Meski demikian, OPEC+ diprediksi akan mengambil langkah–langkah strategis untuk mengerek harga hingga ke level US$100 per barel.
Komisaris Utama PT HFX Internasional Berjangka Sutopo Widodo menjelaskan, harga minyak mentah masih cenderung tertekan karena OPEC+ tidak membahas potensi pengurangan produksi minyak mentah hingga saat ini.
Harga minyak sempat reli pada pekan lalu ketika Arab Saudi membahas kemungkinan bahwa OPEC+ perlu membatasi pasokan karena terputusnya harga minyak berjangka.

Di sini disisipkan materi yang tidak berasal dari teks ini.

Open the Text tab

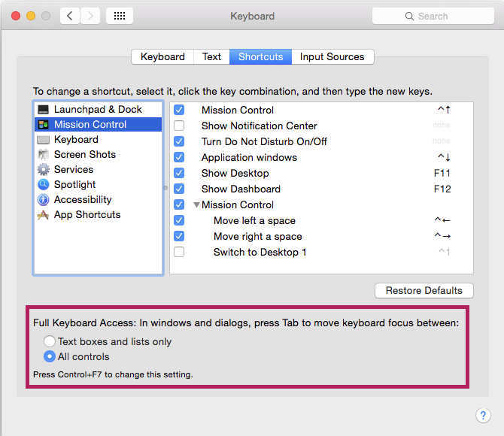211,57
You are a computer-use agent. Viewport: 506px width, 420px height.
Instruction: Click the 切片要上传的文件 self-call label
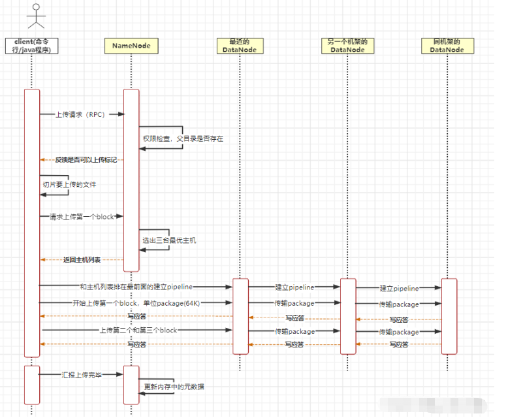point(69,185)
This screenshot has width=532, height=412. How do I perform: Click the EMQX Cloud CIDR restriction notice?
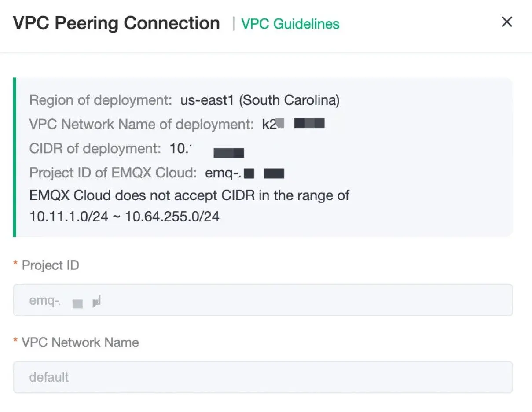[x=189, y=195]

“Pasar akan mencermati pertemuan OPEC+ pada Senin, 5 September yang membahas tingkat produksi minyak mentah,” kata Sutopo saat dihubungi Bisnis, Jumat (2/9/2022).
Pelemahan harga minyak juga disebabkan oleh penurunan indeks S&P 500. Tercatat, indeks tersebut terkoreksi ke level terendah dalam 6 pekan terakhir pada Kamis kemarin. Hal ini membuat kepercayaan pasar terhadap prospek ekonomi dan permintaan energi melemah.
Baca Juga
Sutopo melanjutkan, pergerakan harga minyak global ke depannya akan dipengaruhi oleh sejumlah sentimen. Faktor pendukung untuk harga minyak adalah komentar dari Iran yang mengatakan bahwa pembicaraan dengan AS terkait kesepakatan nuklir akan berlarut-larut hingga bulan depan.

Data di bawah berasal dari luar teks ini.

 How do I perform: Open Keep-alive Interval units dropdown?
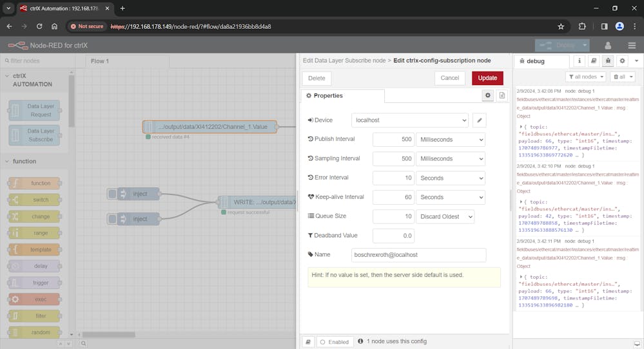450,197
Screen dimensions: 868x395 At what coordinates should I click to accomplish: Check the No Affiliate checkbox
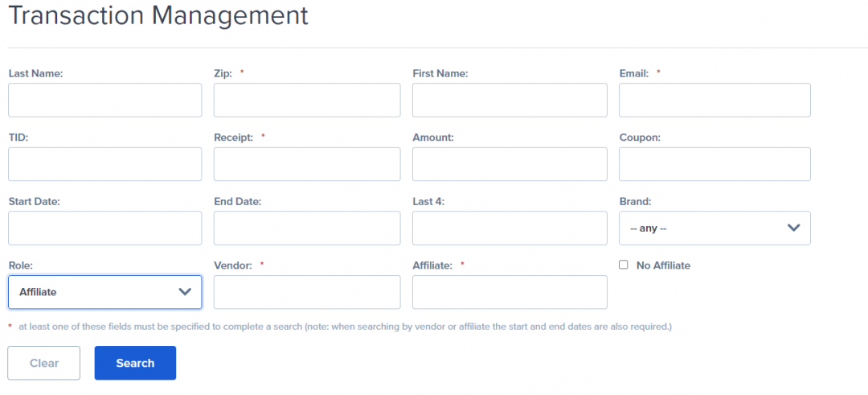click(624, 265)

“Pernyataan ini mengekang spekulasi bahwa kesepakatan yang akan segera terjadi nantinya mencabut sanksi terhadap Iran. Sehingga, Iran nantinya dapat mengekspor minyak ke pasar global,” jelas Sutopo.
Sementara itu, berkurangnya permintaan dari China akan menjadi faktor bearish untuk harga minyak mentah. Permintaan minyak China pada Juli tercatat turun 9,7 persen yoy menjadi 12,16 juta barel per hari. Permintaan minyak China pada Januari-Juli turun 4,6 persen yoy menjadi 12,74 juta barel per hari.

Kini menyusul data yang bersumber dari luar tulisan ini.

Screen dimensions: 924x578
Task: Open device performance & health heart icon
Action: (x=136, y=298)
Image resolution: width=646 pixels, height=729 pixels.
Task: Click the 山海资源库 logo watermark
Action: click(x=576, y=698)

Sutopo memprediksi OPEC+ akan menahan harga minyak dunia di angka US$100 hingga akhir tahun. Langkah tersebut akan dilakukan melalui pengurangan produksi minyak global.
Namun, prospek pertumbuhan ekonomi karena kenaikan suku bunga juga dapat berdampak negatif bagi harga minyak karena pembelian yang dilakukan dalam denominasi dolar AS tentunya akan menjadi mahal bagi pembeli luar negeri.
“Tetapi, menurut kami lemahnya permintaan juga tidak menutup kemungkinan membawa turun harga minyak hingga ke US$75 sebelum prospek membaik,” pungkasnya.